── Selected excerpt ──

How do you show... UPDATE ADDED

Posted by on May. 3, 2012 at 1:16 AM
  • 23 Replies
How do you verbally show your appreciation to your SOs or DHs for helping with the kids?

Earlier today, I told my SO that my job is having a madatory meeting in a couple weeks that I plan on going to. (I am on maternity leave for the rest of the month so I am exempt but as Assistant Manager, I wanna stay in the loop and not hit with a bunch of changes when I get back.) I told him it's on the 15th from 4 to 6 and that I need to find someone to watch him. He gave me a dirty look and said he was insulted and feels like he isn't here. I said I would have to find someone to watch him because my SO doesn't get home until after 4 most times much later. Plus, he harps about money A LOT and didn't want to start an arguement about missing hours equals smaller check stuff. He said he would work something out to sit with our son. I said thank you and he said it sounds like he is doing me a favor and not to thank him.

So, what else can I say to show him that I have noticed he is stepping his game up to help with our son more? Also, do any of your SOs or DHs feel this way? Thanks ladies!

───
── Information shown ──

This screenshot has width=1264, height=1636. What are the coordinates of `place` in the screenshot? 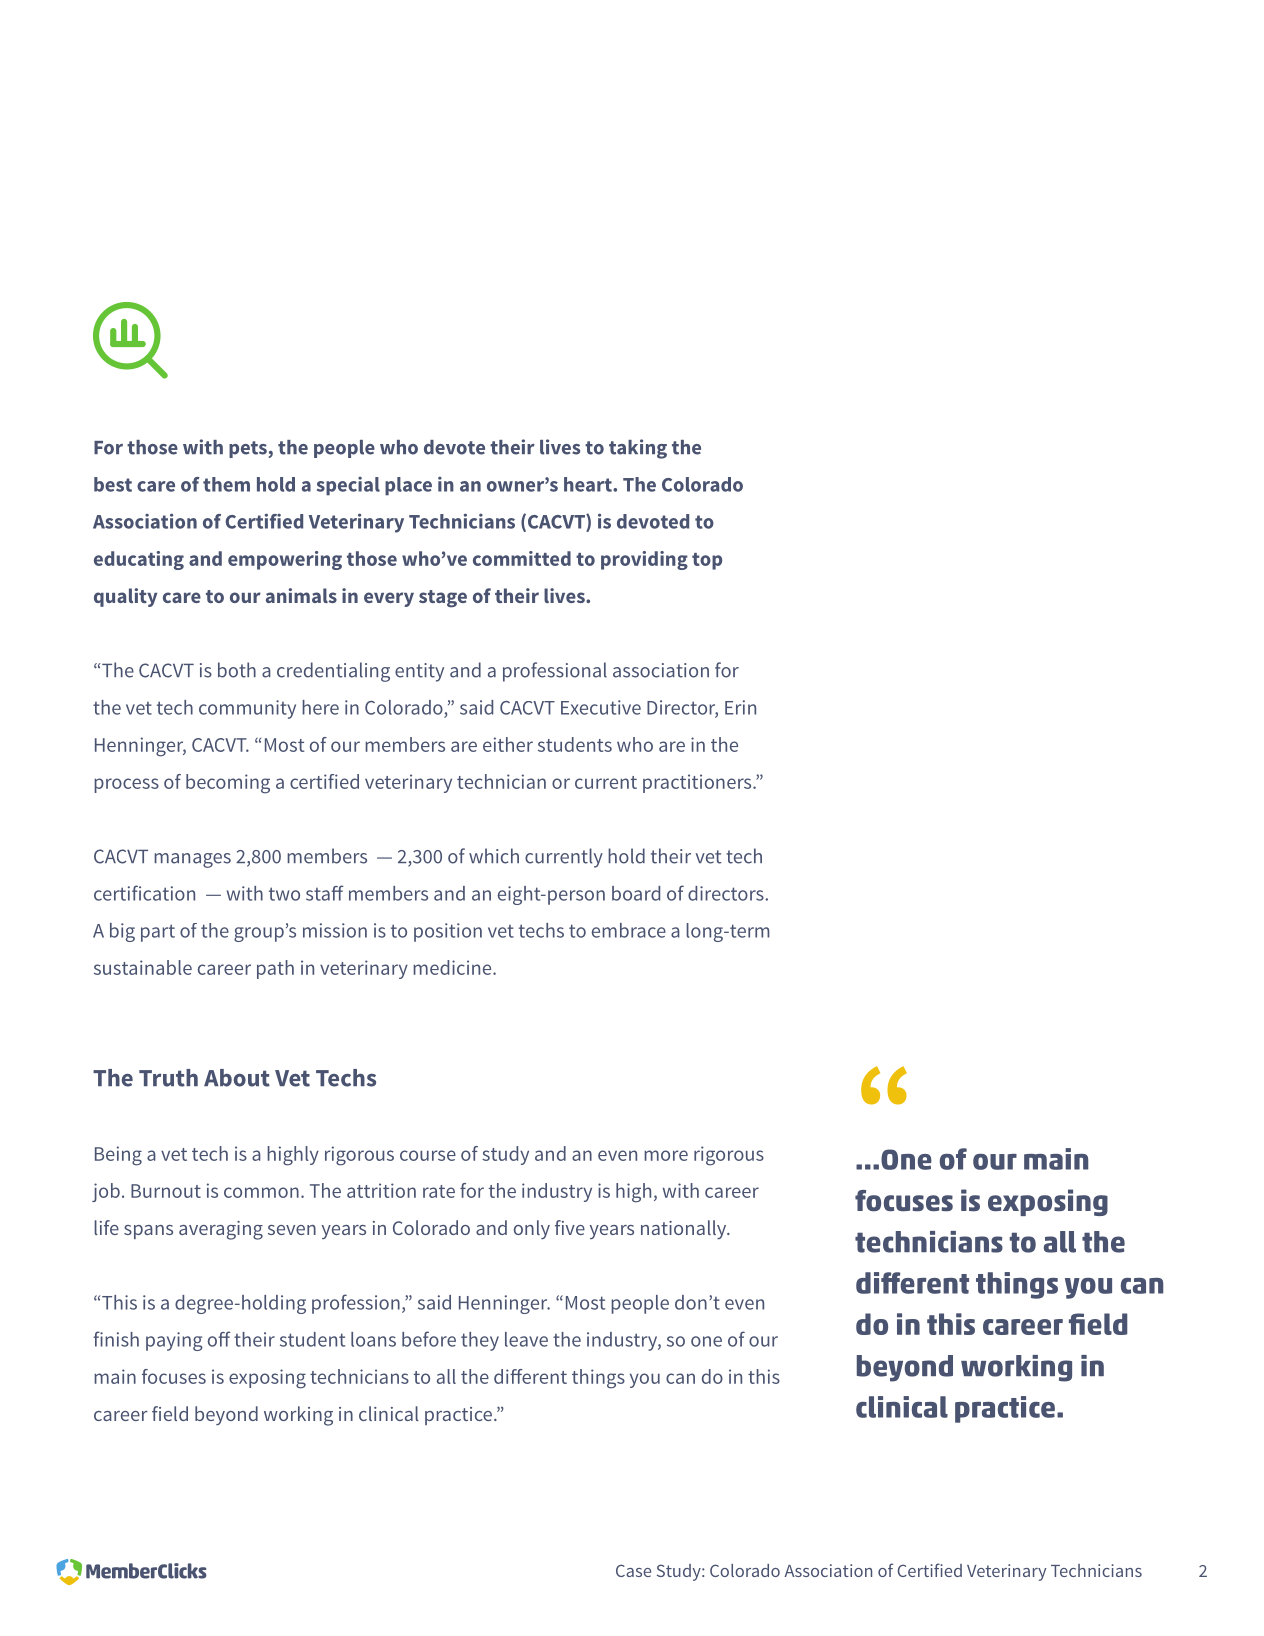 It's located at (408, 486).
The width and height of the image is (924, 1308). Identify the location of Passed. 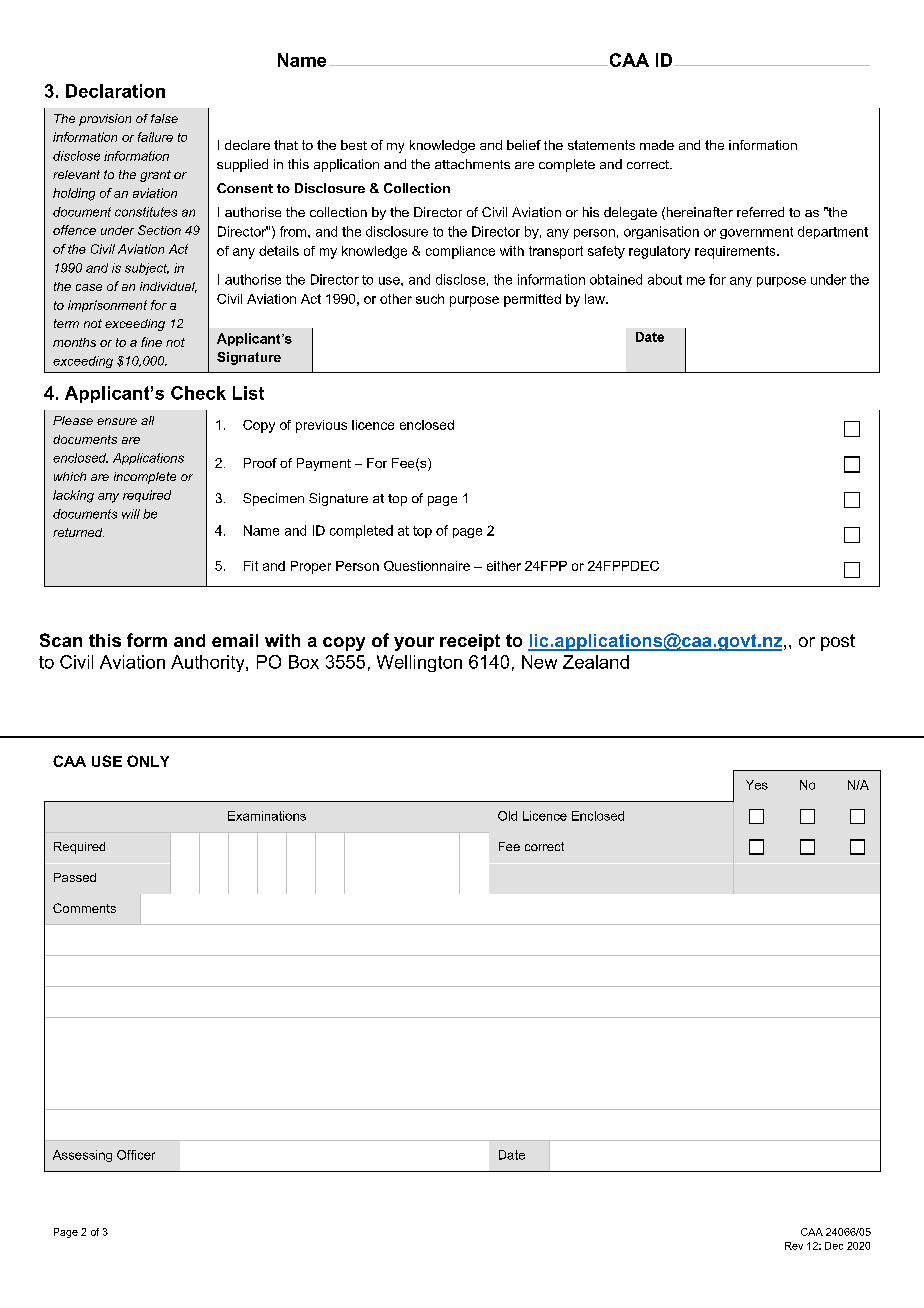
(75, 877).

───

- **Task requirements**
(a) In the forum post, when is the mandatory meeting at the poster's job scheduled?
(b) List every sentence in the forum post that ends with a question mark.
(c) Reproduce everything in the forum post from "Earlier today, I" down to "to thank him.".
The data is separate material, apart from the forum post.

- **Outputs for the tasks**
(a) It is on the 15th from 4 to 6.

(b)
- How do you verbally show your appreciation to your SOs or DHs for helping with the kids?
- So, what else can I say to show him that I have noticed he is stepping his game up to help with our son more?
- Also, do any of your SOs or DHs feel this way?

(c)
Earlier today, I told my SO that my job is having a madatory meeting in a couple weeks that I plan on going to. (I am on maternity leave for the rest of the month so I am exempt but as Assistant Manager, I wanna stay in the loop and not hit with a bunch of changes when I get back.) I told him it's on the 15th from 4 to 6 and that I need to find someone to watch him. He gave me a dirty look and said he was insulted and feels like he isn't here. I said I would have to find someone to watch him because my SO doesn't get home until after 4 most times much later. Plus, he harps about money A LOT and didn't want to start an arguement about missing hours equals smaller check stuff. He said he would work something out to sit with our son. I said thank you and he said it sounds like he is doing me a favor and not to thank him.